**Task goal**
Print the line containing "Task: Collapse the Cameras tree group" and all lines after it, unchanged, through the end of the data. Leave the pictures out.

= = = = =

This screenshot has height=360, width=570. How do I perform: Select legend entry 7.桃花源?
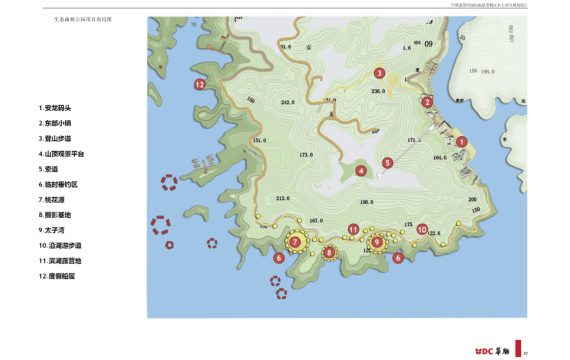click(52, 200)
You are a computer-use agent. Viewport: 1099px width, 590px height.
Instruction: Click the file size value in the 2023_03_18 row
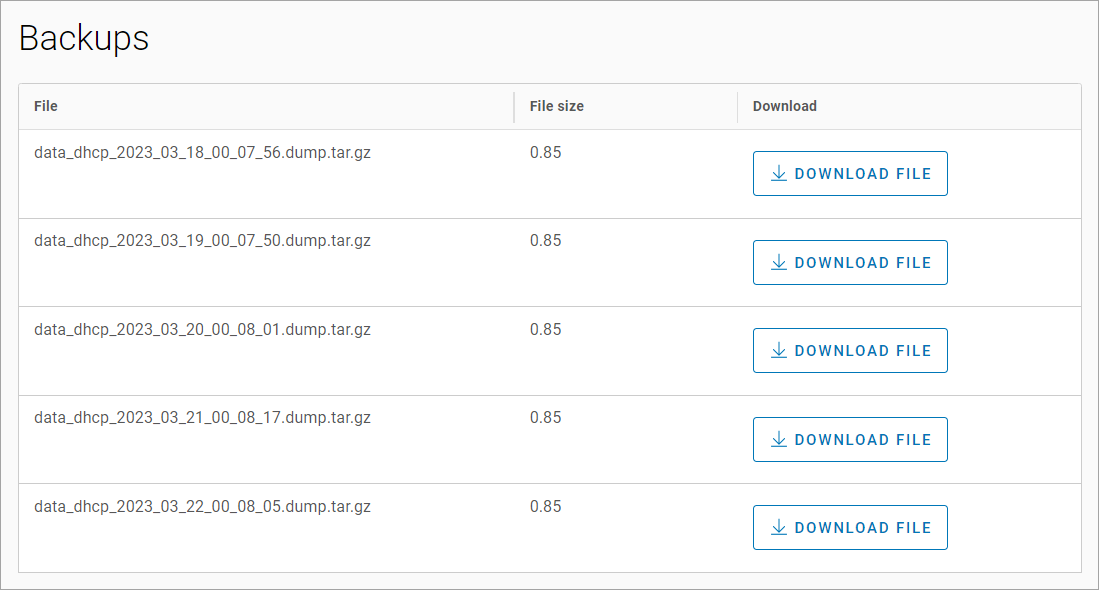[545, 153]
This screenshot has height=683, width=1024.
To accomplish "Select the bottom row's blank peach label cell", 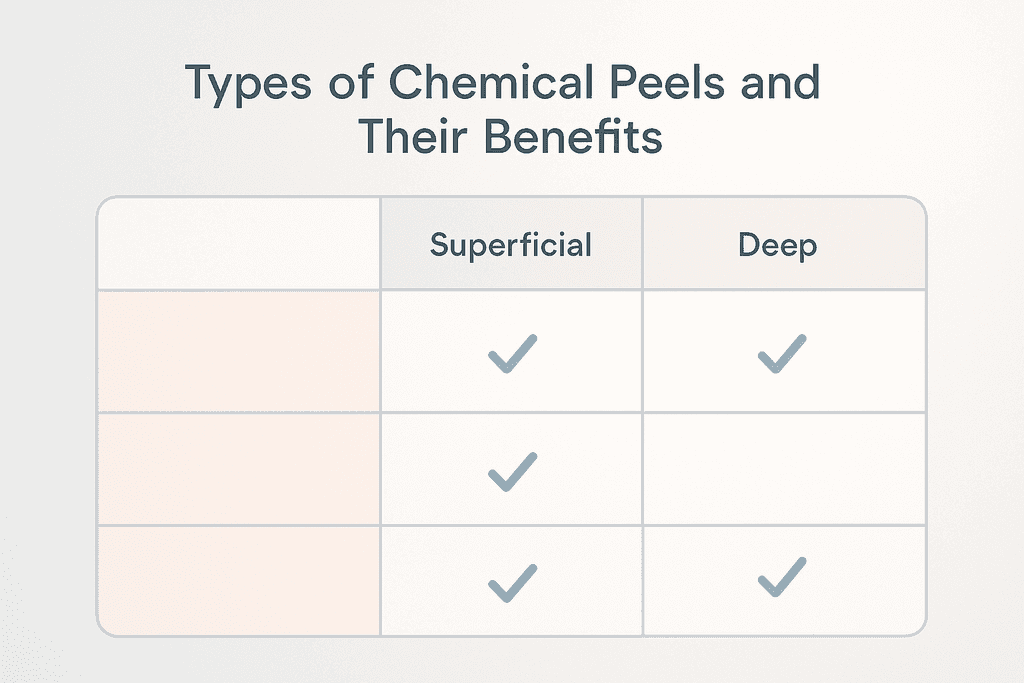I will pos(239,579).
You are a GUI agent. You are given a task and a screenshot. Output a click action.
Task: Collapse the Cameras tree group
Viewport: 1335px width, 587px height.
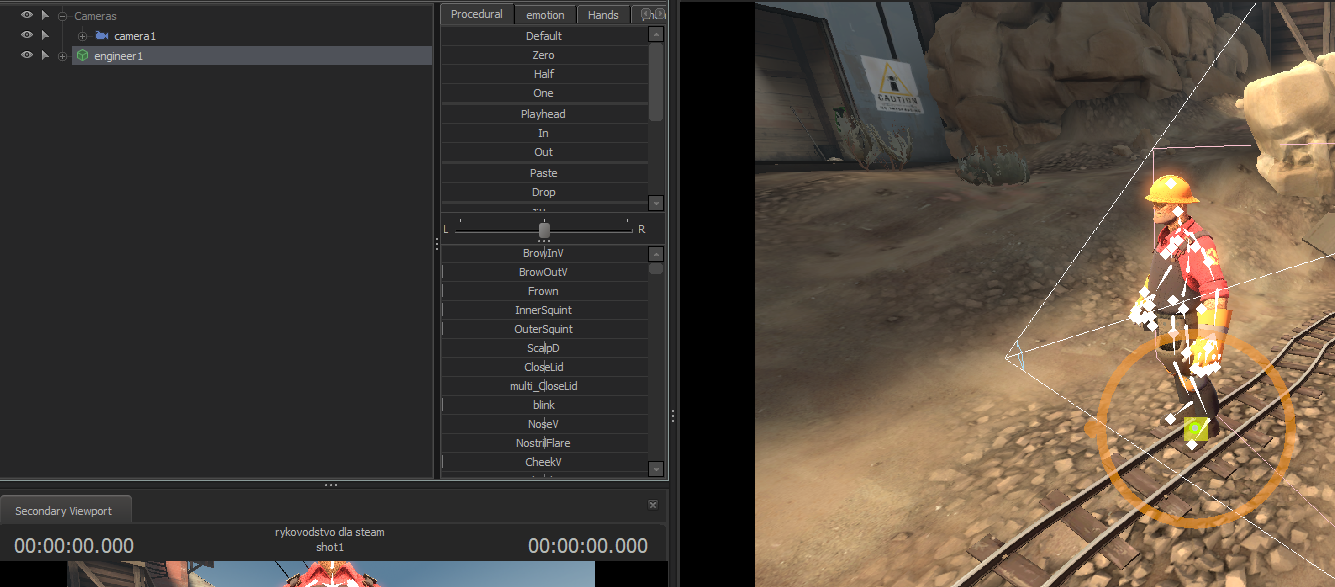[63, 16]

= = = = =

**Solution for this task**
Task: Collapse the Cameras tree group
Viewport: 1335px width, 587px height.
[63, 16]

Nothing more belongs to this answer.